Until the last few decades, very little mention was ever made in the public arena about grandparents having or trying to exercise any legal rights regarding their grandchildren. Parents were supposed to care for and discipline their children, with the grandparents just there for support and guidance. Even if Grandma and Gramps lived in the same household, the only time they took over custody and control of the youngsters was if both parents were dead or otherwise incapacitated. However, as generations have become increasingly "me"-centered, drug addiction has skyrocketed (particularly with the introduction of meth) and the economy continues to take a nosedive, more and more parents are having their children taken away from them for unfitness. Often the most obvious and readily available choice of adult(s) to step in and care for children when the parents can't is the grandparents. Why? The grands tend to be more stable and have more money and time to spend on and with the kids.
Short of taking custody of a grandchild, what kind of rights does a grandparent have?
There is always the right of visitation, although that is not an absolute right in the eyes of the law. If one or both parents' legal rights are still intact, and they object to visitation with one or more of their grandparents, and a court determines that it would not be in the child(ren)'s best interest to be "forced" to have contact with this or these grandparents, then it can be denied. However, it almost goes without saying that generally the relationship between grandchildren and grandparents is fairly benign and usually quite positive. Grandparents don't have to discipline children like their parents do, and have much more time to spend together and can appreciate the changes each other is going through at this time in their lives, be it the growth during childhood or the declining of old age.
How does the court determine whether a particular grandparent is entitled to visitation with their grandchild(ren)?
Per ARS A?25-409, grandparents and even great-grandparents may petition the court for visitation rights as long as it is deemed to be in the child(ren)'s best interests and at least one of the following is true: (1) The child's parents have been divorced for at least 3 months and the grandparent is the parent of the child's non-custodial parent; (2) One of the child's parents has been deceased or missing for at least 3 months and the grandparent is the parent of the child's deceased or missing parent; or (3) The child's parents never wed.
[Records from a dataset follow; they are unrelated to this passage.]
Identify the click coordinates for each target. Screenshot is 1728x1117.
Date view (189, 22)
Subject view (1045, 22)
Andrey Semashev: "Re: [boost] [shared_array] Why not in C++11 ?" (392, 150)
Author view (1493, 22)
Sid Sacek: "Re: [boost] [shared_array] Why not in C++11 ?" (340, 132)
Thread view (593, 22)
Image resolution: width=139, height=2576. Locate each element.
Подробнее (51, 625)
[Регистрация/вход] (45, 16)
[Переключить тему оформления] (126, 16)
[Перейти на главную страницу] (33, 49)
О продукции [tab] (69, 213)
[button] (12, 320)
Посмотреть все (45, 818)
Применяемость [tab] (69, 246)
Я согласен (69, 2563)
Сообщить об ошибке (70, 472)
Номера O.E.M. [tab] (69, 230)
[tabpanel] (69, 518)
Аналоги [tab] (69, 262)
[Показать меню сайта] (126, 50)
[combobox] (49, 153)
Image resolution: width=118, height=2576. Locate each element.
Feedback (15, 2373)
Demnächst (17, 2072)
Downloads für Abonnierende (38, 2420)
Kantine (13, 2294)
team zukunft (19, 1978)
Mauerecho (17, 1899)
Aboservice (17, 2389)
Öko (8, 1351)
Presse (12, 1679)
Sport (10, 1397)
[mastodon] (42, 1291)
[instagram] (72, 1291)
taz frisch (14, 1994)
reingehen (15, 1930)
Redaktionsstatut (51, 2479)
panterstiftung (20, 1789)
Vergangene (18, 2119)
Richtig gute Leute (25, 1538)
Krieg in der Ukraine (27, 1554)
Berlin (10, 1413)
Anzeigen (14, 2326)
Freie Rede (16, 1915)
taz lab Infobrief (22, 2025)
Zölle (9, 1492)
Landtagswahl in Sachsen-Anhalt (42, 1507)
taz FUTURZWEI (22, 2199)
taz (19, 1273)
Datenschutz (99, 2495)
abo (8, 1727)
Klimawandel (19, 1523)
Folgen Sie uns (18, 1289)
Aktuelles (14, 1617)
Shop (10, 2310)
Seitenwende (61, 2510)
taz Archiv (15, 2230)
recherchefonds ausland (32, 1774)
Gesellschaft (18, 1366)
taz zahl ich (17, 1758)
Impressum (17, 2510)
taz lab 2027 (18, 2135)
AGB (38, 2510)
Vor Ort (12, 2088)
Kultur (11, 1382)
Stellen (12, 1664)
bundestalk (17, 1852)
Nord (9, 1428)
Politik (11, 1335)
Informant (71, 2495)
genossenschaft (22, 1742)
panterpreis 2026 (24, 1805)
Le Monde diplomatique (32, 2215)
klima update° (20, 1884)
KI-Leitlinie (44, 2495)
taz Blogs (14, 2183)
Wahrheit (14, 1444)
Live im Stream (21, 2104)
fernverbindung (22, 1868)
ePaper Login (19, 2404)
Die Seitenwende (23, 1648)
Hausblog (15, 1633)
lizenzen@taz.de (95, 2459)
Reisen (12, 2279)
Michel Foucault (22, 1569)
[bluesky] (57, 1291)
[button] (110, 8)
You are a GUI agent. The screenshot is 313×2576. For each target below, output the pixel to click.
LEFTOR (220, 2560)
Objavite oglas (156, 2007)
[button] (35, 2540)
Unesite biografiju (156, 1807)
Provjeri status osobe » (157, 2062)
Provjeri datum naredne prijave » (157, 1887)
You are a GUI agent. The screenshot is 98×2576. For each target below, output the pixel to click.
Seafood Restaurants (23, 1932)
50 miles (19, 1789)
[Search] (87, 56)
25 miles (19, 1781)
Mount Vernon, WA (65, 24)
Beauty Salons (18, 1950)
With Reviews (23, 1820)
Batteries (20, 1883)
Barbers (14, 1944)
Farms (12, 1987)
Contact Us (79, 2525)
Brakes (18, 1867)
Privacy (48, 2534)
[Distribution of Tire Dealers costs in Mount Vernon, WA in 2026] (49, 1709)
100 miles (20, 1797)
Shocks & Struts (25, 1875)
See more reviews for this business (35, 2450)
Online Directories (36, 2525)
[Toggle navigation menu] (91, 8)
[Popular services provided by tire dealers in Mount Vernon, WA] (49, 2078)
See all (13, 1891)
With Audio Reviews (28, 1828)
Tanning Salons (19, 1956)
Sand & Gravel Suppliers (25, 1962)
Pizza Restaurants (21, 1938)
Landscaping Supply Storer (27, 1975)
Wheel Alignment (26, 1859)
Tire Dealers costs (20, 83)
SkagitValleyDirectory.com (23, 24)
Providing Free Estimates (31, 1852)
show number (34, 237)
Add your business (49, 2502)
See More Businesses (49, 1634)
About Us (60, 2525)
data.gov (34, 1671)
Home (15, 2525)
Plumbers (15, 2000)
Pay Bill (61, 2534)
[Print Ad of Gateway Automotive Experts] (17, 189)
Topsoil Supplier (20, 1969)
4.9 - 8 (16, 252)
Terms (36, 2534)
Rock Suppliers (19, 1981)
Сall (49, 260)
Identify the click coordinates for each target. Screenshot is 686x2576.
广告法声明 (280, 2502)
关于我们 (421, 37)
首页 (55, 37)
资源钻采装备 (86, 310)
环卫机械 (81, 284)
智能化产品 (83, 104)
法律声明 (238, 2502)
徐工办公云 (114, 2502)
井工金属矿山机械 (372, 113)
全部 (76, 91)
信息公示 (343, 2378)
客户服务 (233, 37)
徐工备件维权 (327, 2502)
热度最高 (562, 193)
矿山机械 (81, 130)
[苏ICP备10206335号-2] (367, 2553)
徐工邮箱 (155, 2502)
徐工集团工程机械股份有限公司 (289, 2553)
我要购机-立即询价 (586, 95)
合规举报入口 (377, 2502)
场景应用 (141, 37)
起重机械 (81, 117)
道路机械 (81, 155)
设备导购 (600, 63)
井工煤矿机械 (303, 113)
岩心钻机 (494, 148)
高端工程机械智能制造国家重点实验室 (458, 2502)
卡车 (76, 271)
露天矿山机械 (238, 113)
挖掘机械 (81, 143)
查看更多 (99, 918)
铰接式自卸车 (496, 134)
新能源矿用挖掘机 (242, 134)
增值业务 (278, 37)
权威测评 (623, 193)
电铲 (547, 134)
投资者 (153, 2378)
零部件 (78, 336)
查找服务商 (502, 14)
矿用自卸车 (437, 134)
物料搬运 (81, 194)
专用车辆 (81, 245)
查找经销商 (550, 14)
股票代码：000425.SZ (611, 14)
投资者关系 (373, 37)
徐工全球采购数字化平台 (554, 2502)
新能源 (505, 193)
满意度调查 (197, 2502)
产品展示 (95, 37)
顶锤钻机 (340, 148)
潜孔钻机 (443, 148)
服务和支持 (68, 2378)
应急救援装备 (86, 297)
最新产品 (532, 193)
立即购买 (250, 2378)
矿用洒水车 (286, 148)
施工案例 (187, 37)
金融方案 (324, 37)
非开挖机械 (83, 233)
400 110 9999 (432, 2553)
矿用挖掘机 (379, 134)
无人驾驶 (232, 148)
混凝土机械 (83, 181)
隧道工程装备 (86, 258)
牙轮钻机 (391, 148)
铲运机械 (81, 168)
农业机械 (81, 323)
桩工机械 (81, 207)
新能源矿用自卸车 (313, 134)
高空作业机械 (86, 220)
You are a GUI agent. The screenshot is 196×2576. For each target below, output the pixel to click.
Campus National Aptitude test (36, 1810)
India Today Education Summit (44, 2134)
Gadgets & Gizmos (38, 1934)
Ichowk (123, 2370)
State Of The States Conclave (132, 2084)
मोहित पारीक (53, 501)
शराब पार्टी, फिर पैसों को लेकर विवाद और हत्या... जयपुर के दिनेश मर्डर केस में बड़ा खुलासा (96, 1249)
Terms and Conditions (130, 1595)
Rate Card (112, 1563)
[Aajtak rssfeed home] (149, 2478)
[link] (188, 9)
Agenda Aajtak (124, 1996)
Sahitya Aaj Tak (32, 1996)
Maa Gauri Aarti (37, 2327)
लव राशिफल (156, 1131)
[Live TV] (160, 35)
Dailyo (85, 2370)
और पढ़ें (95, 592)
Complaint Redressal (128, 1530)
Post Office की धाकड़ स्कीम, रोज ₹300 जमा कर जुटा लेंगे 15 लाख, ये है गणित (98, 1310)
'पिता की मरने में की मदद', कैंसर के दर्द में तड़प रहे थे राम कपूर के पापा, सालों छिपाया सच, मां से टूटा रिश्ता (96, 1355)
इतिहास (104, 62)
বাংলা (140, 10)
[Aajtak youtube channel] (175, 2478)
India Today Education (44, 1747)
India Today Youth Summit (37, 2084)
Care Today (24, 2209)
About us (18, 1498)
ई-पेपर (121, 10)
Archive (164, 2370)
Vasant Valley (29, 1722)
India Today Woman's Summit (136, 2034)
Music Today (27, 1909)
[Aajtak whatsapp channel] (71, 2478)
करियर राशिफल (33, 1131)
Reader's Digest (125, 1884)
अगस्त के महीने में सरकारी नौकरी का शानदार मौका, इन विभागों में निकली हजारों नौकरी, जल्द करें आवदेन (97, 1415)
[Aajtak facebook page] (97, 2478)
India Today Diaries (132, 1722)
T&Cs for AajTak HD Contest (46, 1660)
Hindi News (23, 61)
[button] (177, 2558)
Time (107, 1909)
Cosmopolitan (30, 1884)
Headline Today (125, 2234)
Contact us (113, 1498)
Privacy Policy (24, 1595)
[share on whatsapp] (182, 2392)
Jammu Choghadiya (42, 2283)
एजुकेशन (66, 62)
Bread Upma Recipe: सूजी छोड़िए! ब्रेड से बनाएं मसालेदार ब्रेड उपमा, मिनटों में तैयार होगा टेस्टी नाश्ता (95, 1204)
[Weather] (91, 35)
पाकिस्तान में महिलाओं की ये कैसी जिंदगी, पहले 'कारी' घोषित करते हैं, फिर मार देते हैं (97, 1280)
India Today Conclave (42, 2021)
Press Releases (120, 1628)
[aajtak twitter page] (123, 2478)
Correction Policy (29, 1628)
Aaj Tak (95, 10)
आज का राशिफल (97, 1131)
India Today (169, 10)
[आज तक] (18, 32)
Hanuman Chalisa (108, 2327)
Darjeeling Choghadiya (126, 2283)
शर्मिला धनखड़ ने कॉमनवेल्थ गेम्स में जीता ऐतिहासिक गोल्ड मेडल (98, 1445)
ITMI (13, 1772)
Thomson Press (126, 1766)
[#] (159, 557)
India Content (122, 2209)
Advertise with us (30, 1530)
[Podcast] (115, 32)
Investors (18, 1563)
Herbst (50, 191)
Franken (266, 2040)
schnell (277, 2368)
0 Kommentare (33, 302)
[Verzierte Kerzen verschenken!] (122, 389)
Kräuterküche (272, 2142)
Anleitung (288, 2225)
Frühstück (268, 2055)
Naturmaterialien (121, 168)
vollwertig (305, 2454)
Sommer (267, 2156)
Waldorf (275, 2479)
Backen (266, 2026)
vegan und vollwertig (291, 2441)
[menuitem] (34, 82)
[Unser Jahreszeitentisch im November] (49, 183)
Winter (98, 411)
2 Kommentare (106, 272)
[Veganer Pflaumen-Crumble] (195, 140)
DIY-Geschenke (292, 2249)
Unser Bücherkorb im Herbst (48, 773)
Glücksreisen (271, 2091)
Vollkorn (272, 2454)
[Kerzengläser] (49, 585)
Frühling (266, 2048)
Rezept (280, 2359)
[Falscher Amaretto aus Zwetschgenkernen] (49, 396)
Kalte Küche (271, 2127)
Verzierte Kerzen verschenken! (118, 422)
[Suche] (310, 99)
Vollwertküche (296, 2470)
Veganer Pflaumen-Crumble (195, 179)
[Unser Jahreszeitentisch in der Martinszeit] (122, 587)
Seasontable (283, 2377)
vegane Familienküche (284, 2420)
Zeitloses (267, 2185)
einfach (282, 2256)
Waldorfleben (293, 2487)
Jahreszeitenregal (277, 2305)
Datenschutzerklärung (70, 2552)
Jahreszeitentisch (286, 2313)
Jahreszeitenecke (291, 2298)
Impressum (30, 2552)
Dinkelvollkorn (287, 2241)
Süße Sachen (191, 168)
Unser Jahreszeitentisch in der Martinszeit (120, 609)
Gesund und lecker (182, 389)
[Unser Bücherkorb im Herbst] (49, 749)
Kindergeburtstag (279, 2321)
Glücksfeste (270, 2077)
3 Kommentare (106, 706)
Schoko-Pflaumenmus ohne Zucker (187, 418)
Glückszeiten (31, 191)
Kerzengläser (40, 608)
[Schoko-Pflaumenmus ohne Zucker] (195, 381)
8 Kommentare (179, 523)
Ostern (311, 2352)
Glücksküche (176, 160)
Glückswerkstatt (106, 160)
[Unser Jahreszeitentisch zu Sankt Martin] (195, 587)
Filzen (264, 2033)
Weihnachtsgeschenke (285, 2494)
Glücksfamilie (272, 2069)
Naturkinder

What other factors do the courts look at?
In determining the best interests of the child, Arizona law requires judges to consider all "relevant factors," including five statutory ones: (1) the historical relationship between the grandparent and child; (2) the motivation of the grandparent in seeking visitation rights; (3) the motivation of the parent in denying visitation; (4) the amount of visitation sought by the grandparent and any impact this may have on the child's life and activities; and (5) the benefit of maintaining visitation with extended family members in cases where one or both parents are deceased.
So how do I go about getting custody of my grandkids?
A lot depends on the current status: where the children are and what the parents' situation is. The children may have already been removed from their parents' home and placed in a group home, foster care or temporary guardianship with a stranger or another relative. First try to obtain at least temporary then permanent guardianship. Before an adoption can take place, though, both parents' rights must be terminated. The best you can hope for is that they both sign over their rights voluntarily. If not, you may be in for a big battle if even one parent is available, able and willing to parent (has not been deemed unfit, involuntarily committed, missing for three months or more, declared dead or anything else so dire). You will have to prove through clear and convincing evidence that it would be significantly detrimental for the child(ren) to remain in the care and custody of their natural parent and that the best possible alternate placement for the kids is with you. Good luck!
This legal guide should not be construed as formal legal advice or the formation of a lawyer/client relationship.